The bad part is that because I was a less than a good wife for the last few years (didn't give me the acts of service he needs to be happy) last year he started talking to another woman through e-mail and phone. When I confronted him he immediately stopped and made a great effort in regards to our relationship. I also changed and gave him more of what he needed (acts of service: household stuff, affection). 

I just don't know if I can regain the trust that I lost in him after that. What can I do? I am the one who starts the fights but I feel I am doing that to get some kind of reaction from him because I feel I am so disconnected from him. Any advice or input?


----------



## unbelievable (Aug 20, 2010)

What can you do? Isn't he telling you? You know what's important to him. You might not agree with his ideas, but you can't say you don't know. If he's important to you, then you'll make it a priority to take care of things that are important to him.
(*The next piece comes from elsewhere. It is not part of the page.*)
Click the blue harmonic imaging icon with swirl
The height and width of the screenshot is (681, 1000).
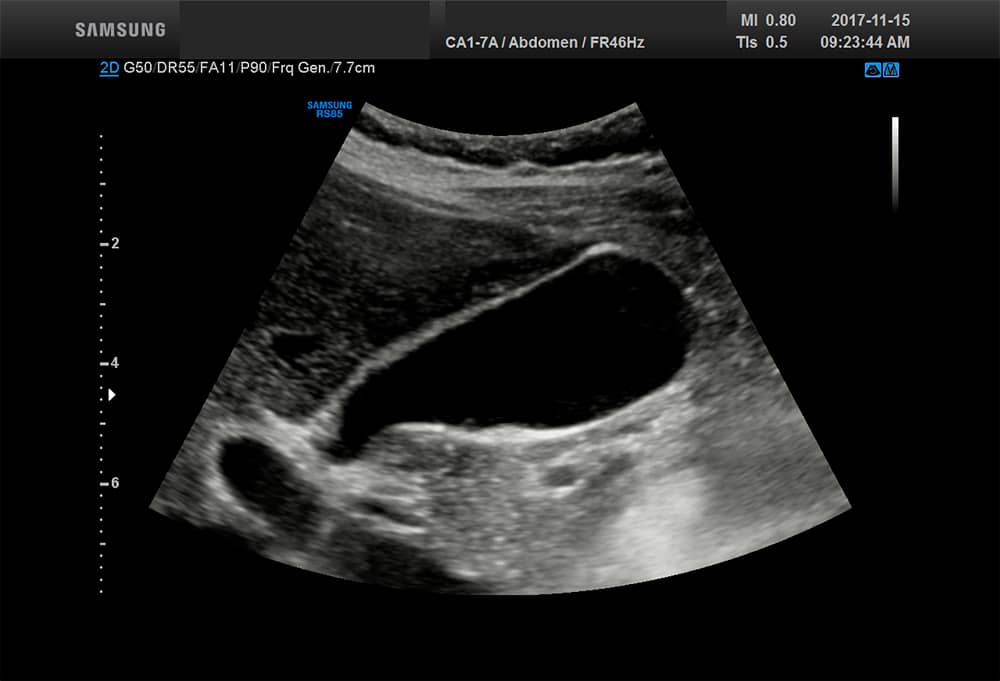[872, 70]
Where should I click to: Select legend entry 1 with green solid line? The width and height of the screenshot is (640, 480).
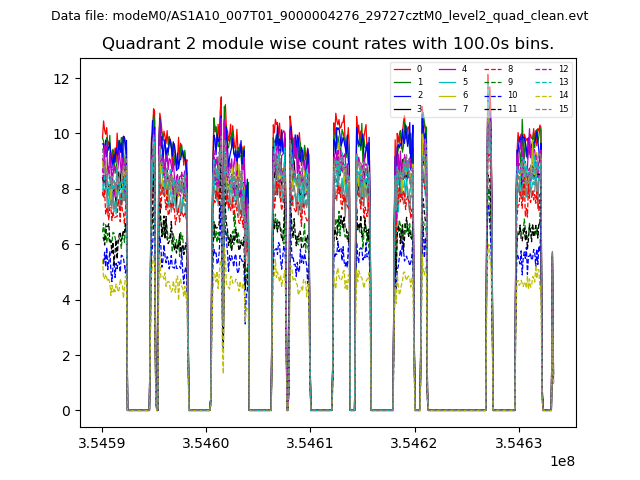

Likewise, if he values you, he'll make an effort to do things you want. My wife is not interested at all in romance. To her, love is expressed through chores. Not my idea of romance, but I understand it's hers, so I work like a hired hand, not cause I dig it, but because I love her and that's the language she understands. When I was in Iraq, I had to talk to the locals in ways they understood if I wished to communicate. If I want to communicate effectively with my horse, I have to do so in ways a horse understands. He should make the same effort to communicate with you.


----------



## F-102 (Sep 15, 2010)

Sounds like the affair was a "wake up call" for you- and while I think that he may have initiated it just to get your attention, I also think that it was a little underhanded of him to go about it that way.
I think you two need to go to counseling-there may be some deep issues here, what with his "tit-for-tat" stuff and being a bit of a doormat for you. I was in the same spot myself: be a kind, generous, helpful husband and treat wife like a queen, then sit back and reap the rewards.

WRONG!!!!

It took good old-fashioned communication to get out of the doldrums, and this is where counseling will help.


----------



## Christine11 (Sep 13, 2010)

Thanks guys for your honest opinion. You are right it was a real 'wake up call.' I know it wasn't a physical affair but he told me that because nothing he did was right and he couldn't talk to me that he needed to talk to somebody. 

That was a hard pill to swollow but I understood it. It made sense. I do believe he loves me. I took stuff for granted and I know now how important the acts of service are to him. I am making an effort to do more of the things that are important to him, it's just hard to do things without getting much emotional support back. Especially since the trust is gone.

I wish he would give me the emotional support I need right now, but I understand now that he shows his love through acts of service.


----------



## Christine11 (Sep 13, 2010)

Do you think because he doesn't do things I let him know that I would like (I would love for him to give me a hug some time-out of the blue or initiate holding my hand in public) he is capable of showing his love through my love language and not his love language?


----------



## SimplyAmorous (Nov 25, 2009)

If you haven't bought the book, buy the book and read it together. This could tremendously help you both with understanding each other and making some changes. Amazon.com: The 5 Love Languages: The Secret to Love That Lasts (9780802473158): Gary Chapman: Books: Reviews, Prices & more

Here is a thread I started on this whole subject, even some tests you can take to pin point your primary Love language : 

http://talkaboutmarriage.com/genera...-languages-how-does-affect-your-marraige.html


----------



## unbelievable (Aug 20, 2010)

Not sure I understood your last question but, in general, unless he's a complete dunce, he is capable of learning, if he wants to learn. We all are. This is about communication and that requires feedback. Nobody continues to send messages unless they get appropriate feedback. When he does something you like, especially when it's obviously out of character for him, let him know you recognize and appreciate it. Even better, respond with something he likes. Rewarded behavior will be repeated. Until he gets the idea, you might have to take his hand in public and reward him for not letting go. Point is, he's your dude and he doesn't have to go anywhere to get anything because you're more than capable of taking care of whatever. You know him better than anyone and love him more than anyone. Take care of him and he'll be grabbing your hand and probably every other body part


----------



## Christine11 (Sep 13, 2010)

Tanks again for replying. I did listen to the audio CD of the 5 Love Languages which made me understand his needs better. Unbelievable, I am already doing these things that he likes but I feel he only recipocates with stuff he would like (like the chores, acts of service). I was never very affectionate and I already changed and have taken his hand in public and held it etc. What gets me is how he always says that he is more affectionate than me but I have never seen that.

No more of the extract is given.